En plus, les essais d'avant-saison, contrairement à l'hiver dernier, se sont plutôt bien passés pour McLaren, "productifs" selon Whitmarsh, sans souci de fiabilité et avec un niveau de performance correct, grâce à une nouvelle MP4-27 qui semble bien née. Comme beaucoup de monoplaces 2012, sauf la Ferrari F2012.

Lotus: jamais deux sans trois?

Button a toujours comme coéquipier Hamilton, vainqueur à Melbourne en 2008, qui s'est beaucoup reposé cet hiver, en famille, dans le Colorado.
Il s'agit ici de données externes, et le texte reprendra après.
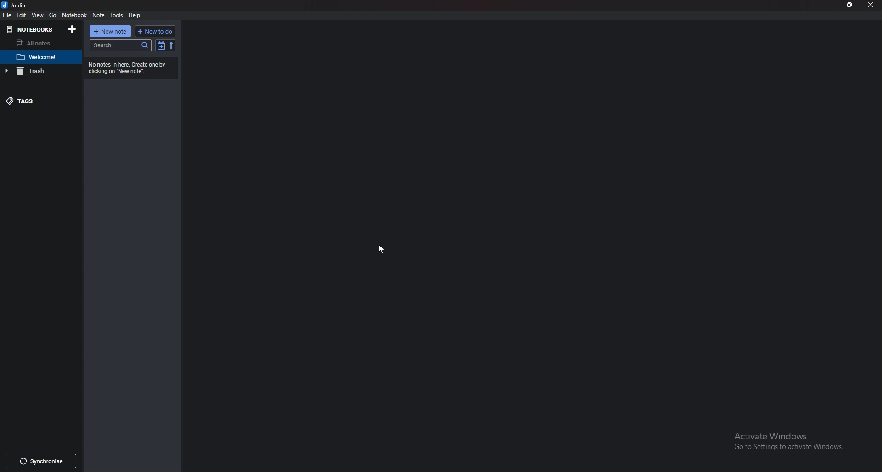  I want to click on cursor, so click(379, 249).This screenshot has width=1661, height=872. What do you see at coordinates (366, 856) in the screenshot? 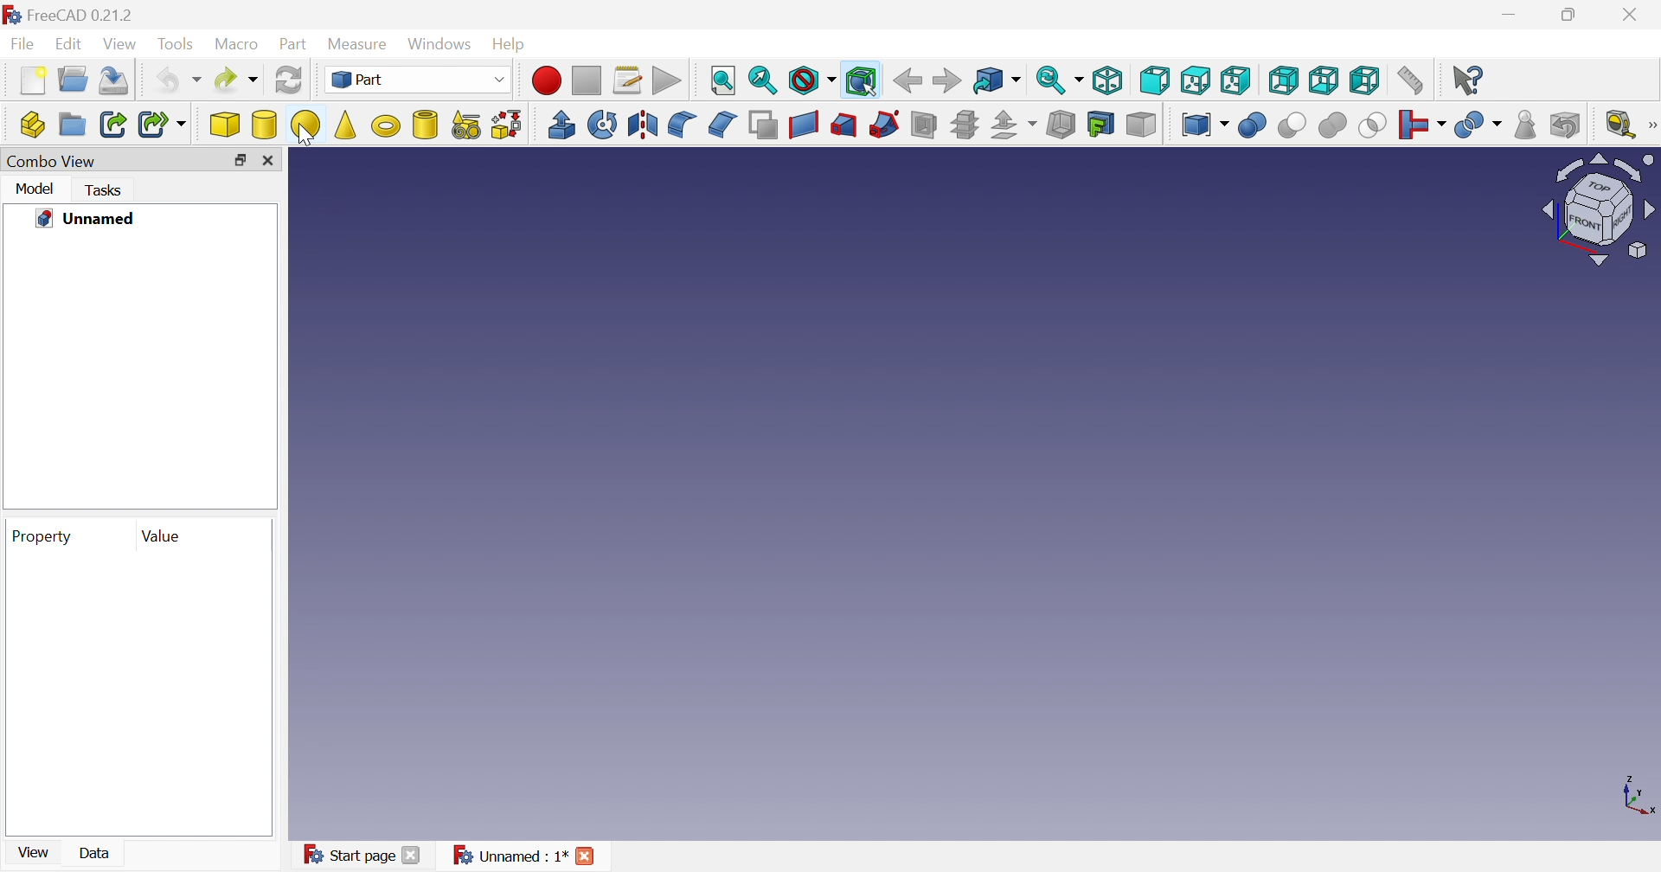
I see `Start page ` at bounding box center [366, 856].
Il ne faut pas chercher plus loin les deux principaux prétendants à un début de saison surprenant, capables de faire vaciller, au moins temporairement, la statue du jeune commandeur allemand.

Car, côté Red Bull, les champions du monde autrichiens ont bien caché leur jeu cet hiver, et même poussé l'intox jusqu'à laisser Vettel terminer avec le 20e et dernier chrono absolu la dernière semaine d'essais de Barcelone, au volant d'une RB8 profondément modifiée par rapport à sa version "bébé", selon l'expression de Webber.

Webber justement. Il est à la fois coéquipier de Vettel, régional de l'étape et vainqueur du dernier GP de 2011, au Brésil, sa seule victoire l'an dernier. C'est déjà son 11e GP d'Australie, mais il ne l'a jamais remporté. Il dit que "les derniers mois ont été incroyablement intenses" et que "beaucoup d'heures de sommeil ont été perdues" pour que la nouvelle RB8 soit "la meilleure possible".

Le grand Mark n'a plus qu'un an de contrat avec Red Bull et sait que son baquet est très convoité. Il a le coup de volant et l'expérience qu'il faut pour gagner dimanche, mais cela ne suffira pas. Car en plus de Vettel, si la RB8 marche bien, il faudra compter avec l'écurie la plus performante des essais hivernaux.

Lotus, abonné au podium de Melbourne depuis deux ans (Kubica en 2010, Petrov en 2011), n'a fait que quatre journées d'essais à Barcelone, avec l'E20, mais a terminé trois fois en haut de la feuille des temps. "Ca ne veut rien dire mais c'est quand même bon signe", a dit le Français Romain Grosjean. Son dernier Grand Prix remonte à fin 2009, comme son coéquipier Kimi Räikkönen.

Le champion du monde finlandais (en 2007 chez Ferrari) est de retour en F1 après deux années d'anonymat relatif en rallye. Il a vraiment hâte que ça recommence, et espère que la bagarre sera terrible. Face à Red Bull, McLaren, mais aussi Ferrari et Mercedes, qui n'ont pas encore dévoilé leurs atouts, c'est quasiment sûr.